I entered Georgia via Tbilisi the capital. I spent 5 days in Tbilisi planning my travels in Georgia. My first stop was to the area mentioned above, the Pankisi Valley, near the Chechen Border. I figured I'd spend a night or two there and then continue on to another of Georgia's many interesting places. However, I ended up in Pankisi for nine nights. From there I traveled to a few towns in Georgia's south, finishing my trip back in Tbilisi as I had run out of time and had to catch my flight out.

Tbilisi can be a beautiful and charming city. This is especially so in its center and when lit up at night. The center features some imposing and grand ex-Soviet architecture intermixed with a number of large middle age Cathedrals. Even though the country was under the Soviets for so long, it has retained a very strong Catholicism. This is seen not only in the big Cathedrals, but in the myriads of smaller neighborhood churches and chapels you seem to see everywhere in the city (many people here do the Catholic "sign of the cross" when they pass by one the numerous churches and chapels, including taxi drivers while carrying passenger). The city is bisected by a major river, so the numbers of bridges that span the river contribute to the charm. But, the city is the capital of a poor country and has a rundown feel to it, despite a number of chic eateries and nightspots that have opened in the last decade.

I found an amazing hospitality that made me feel so welcome everywhere I went in Georgia.

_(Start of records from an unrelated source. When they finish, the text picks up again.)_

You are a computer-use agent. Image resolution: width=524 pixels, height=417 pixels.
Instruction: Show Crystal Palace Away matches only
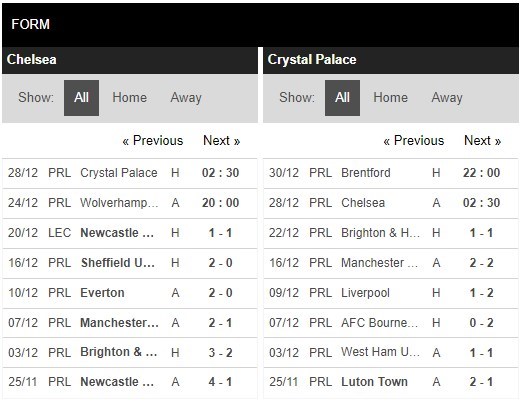[x=447, y=98]
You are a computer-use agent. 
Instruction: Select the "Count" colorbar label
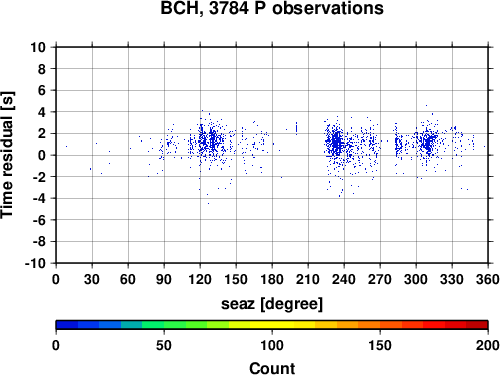coord(272,368)
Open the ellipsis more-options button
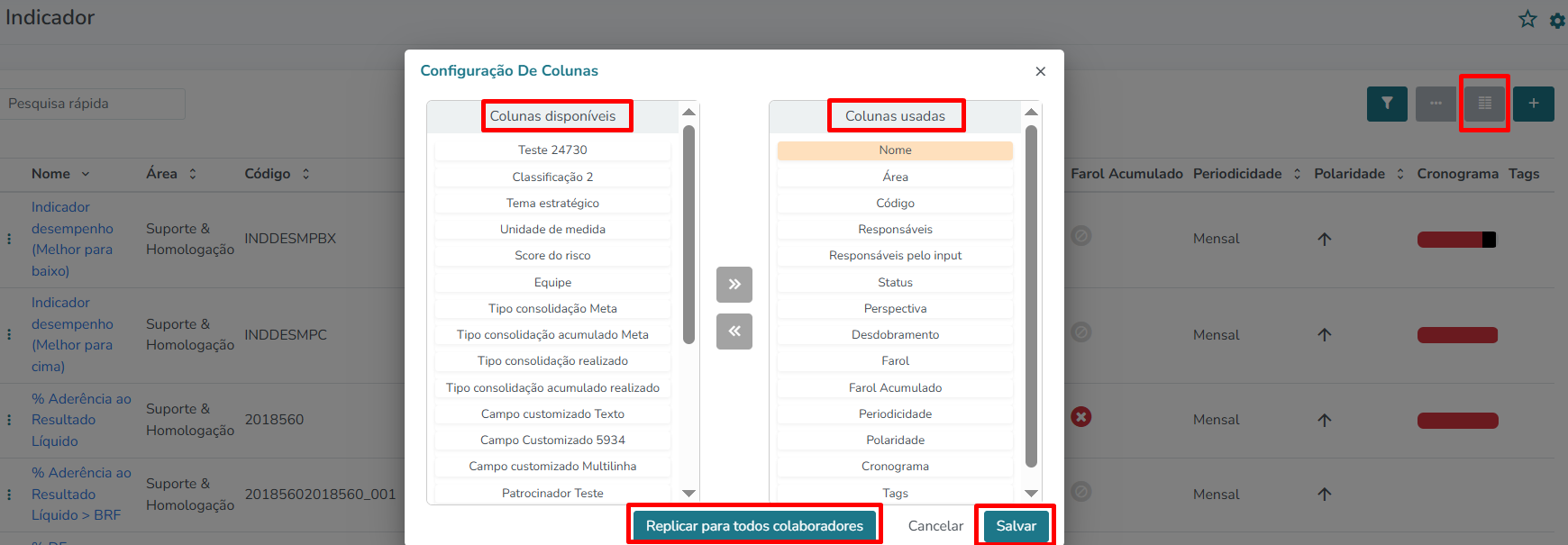Viewport: 1568px width, 545px height. 1436,104
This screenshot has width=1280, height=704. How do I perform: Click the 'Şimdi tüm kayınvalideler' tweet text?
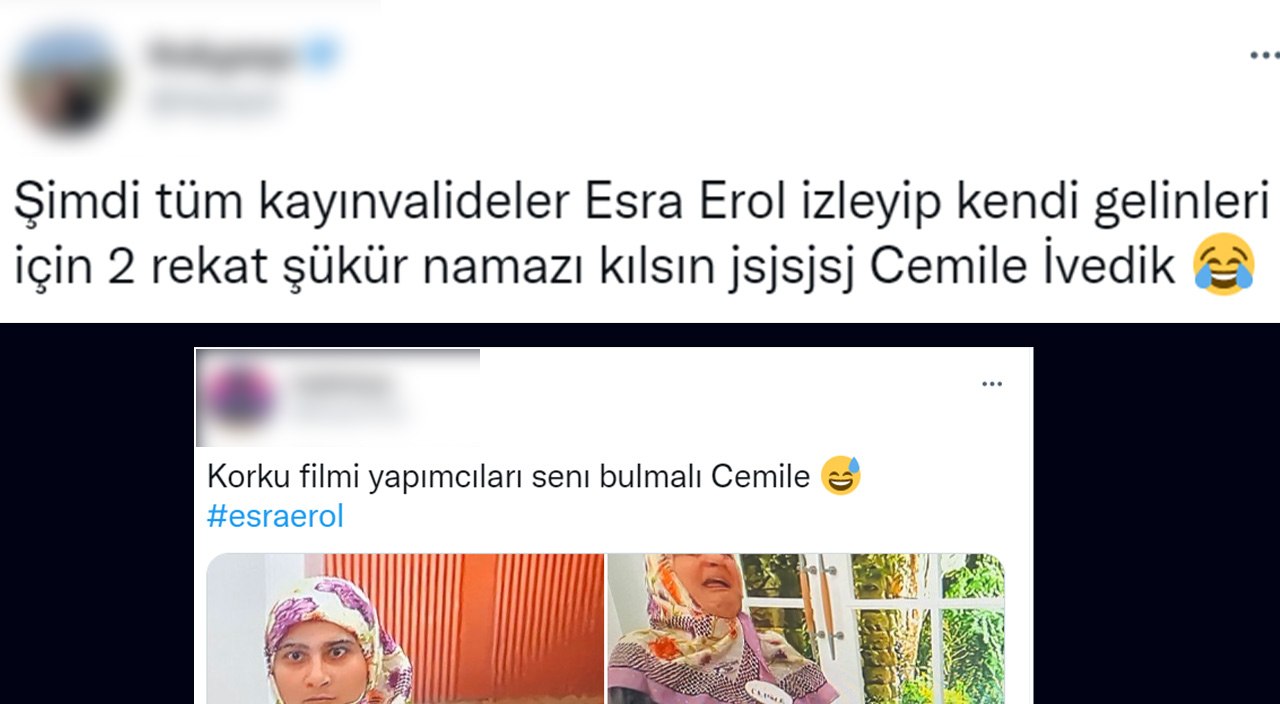click(641, 236)
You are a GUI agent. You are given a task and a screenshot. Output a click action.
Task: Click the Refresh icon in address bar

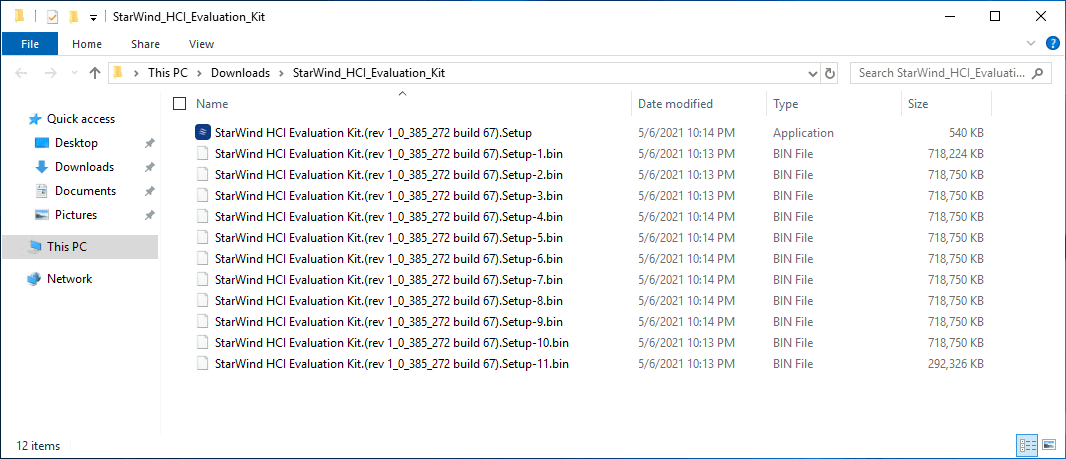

A very nice older lady that I met in Pankisi put it this way: "Guests are gifts from God, and so we treat each one as such". This hospitality started my first day in the country, when the owner of the guesthouse I was staying ended up driving me around the Tbilisi the whole day, showing me the landmarks, where important things were located, and such. When my cellphone was stolen that night (the country is very poor and petty crime is a problem), he took me the next day to a store and waited till I figured out which phone to buy as a replacement. (I had that phone stolen too, a week later at a wedding party, out of a van parked in the lot outside of the party).

Georgia today is a surprisingly poorer country than one would expect. During the Soviet days, the country prospered. It was a center of tourism for people from the Soviet Union, who came down to Georgia to enjoy its Black Sea Beach resorts, good food, and region renowned wines. But since the Soviet collapse, the country has fallen on hard times. I believe that when the Soviet Union collapsed, it was economically ranked in the top 2 or 3 amongst the 15 CIS countries. However, it now ranks near the bottom of the economic scale amongst the former CIS states. Subsequent to its independence from the Soviet Union in 1991, it has suffered from very poor government, deeply engrained corruption, bad luck, and the effects of last year's disastrous war. Its current government, headed by Mickeil Saakashvili, who first came to power in 2004, seemed to be doing a reasonably good job of getting the country on a better path until last year's war fiasco. Now, he is not so popular amongst those that I met in the country. He has lots of critics due to some heavy handed tactics and human rights abuses against opposition. His predecessor, former Soviet Foreign Minister Eduard Shevardnadze, led an oppressive government that drove Georgia into the poorhouse, so to speak.